Book Review: 'Fell of Dark' by Reginald Hill
British author Reginald Hill (1936 – 2012) was a prolific author of crime fiction, with his ‘Dalziel and Pascoe’ series of novels his best-known works. He did write novels in other genres, including thrillers, suspense, and science fiction, of which ‘Albion ! Albion !’ (written under the pseudonym 'Dirk Morland" is an example).
‘Fell of Dark’ (192 pp.) was published by Fontana Books in 1972.
(In British vernacular, a ‘fell’ is a hill, particularly a hill situated in a moorland).
This book has one of the most lurid cover illustrations I’ve ever seen for a paperback. Are the contents as intriguing as the cover would seem to imply ?
The novel is set in the early 1970s. Its first-person protagonist is a thirty-three year-old businessman named Harry Bentink. Harry’s marriage is under some strain, and Harry decides it’s a good idea to take a lengthy vacation in the Lake District, hiking the paths in the sublime and wholesome summer weather. Accompanying Harry is his fast friend from college days, Peter Thorne. Psychologically troubled, and ‘queer’ to boot, Peter at times requires special handling. But Harry remains dedicated to their friendship.
The hiking vacation is fully as rewarding as Harry hopes it will be. He and Peter even have a brief exchange with two attractive young women, who also are out on the trails. But on the following afternoon, when Harry and Peter descend the fells to the rail station at Ravenglass, they discover two policemen waiting to take them into custody. The bodies of the two girls have been discovered in a gully, and the police have concluded they were strangled and raped.
Initially confident that his innocence easily will be established, Harry discovers that there are eyewitnesses to his and Peter’s encounter with the girls on the fell. When Superintendent Melton dissects Harry’s clumsy alibis with distressing ease, Harry makes a fateful decision to escape the police and take his chances as a fugitive. But the moorlands of the Lake District offer no kind shelter for a fleeing felon........

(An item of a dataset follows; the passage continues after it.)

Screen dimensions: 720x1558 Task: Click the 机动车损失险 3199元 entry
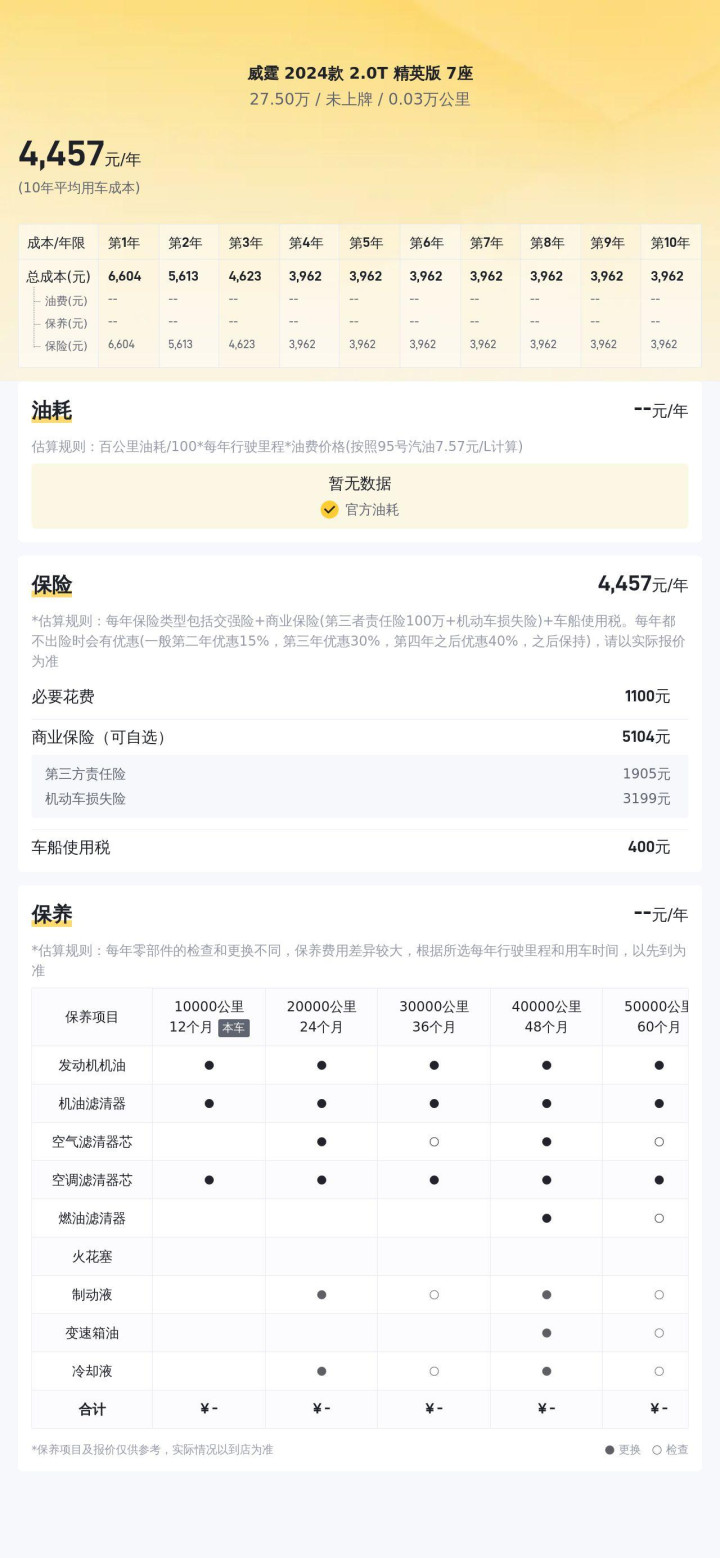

I wrestled a bit with my choice of stars in rating 'Fell of Dark'. The novel is slow to start, and the early chapters in which an insouciant Harry engages in verbal fencing matches with Superintendent Melton are over-written and tedious. But on page 62 the narrative, which seems to be heading into courtroom drama territory, takes an abrupt and unexpected turn and transitions into a chase drama. This is engaging and reflects the author's familiarity with, and affection for, the landscape of the Lake District. There are sufficient plot twists and turns to keep the chase sequence from getting too stale.
In the opening pages of 'Fell of Dark', Harry Bentink is depicted as something of a twit. He is very much the self-centered everyman, who finds himself suddenly thrust into traumatic circumstances, and as a result, his personal attitudes and complacencies get a much-needed overhaul. In this sense, the novel is a something of a discourse on personal redemption through hardship.
The novel's penultimate chapter, which discloses Whodunit, is well-composed and avoids the overly complicated rationale that dooms many mystery novels.
Summing up, those who persevere through the rather banal initial chapters of 'Fell of Dark' will find the novel becomes more engaging, and takes full advantage of its picaresque, uniquely British setting. It's deserving of a Four-Star Rating.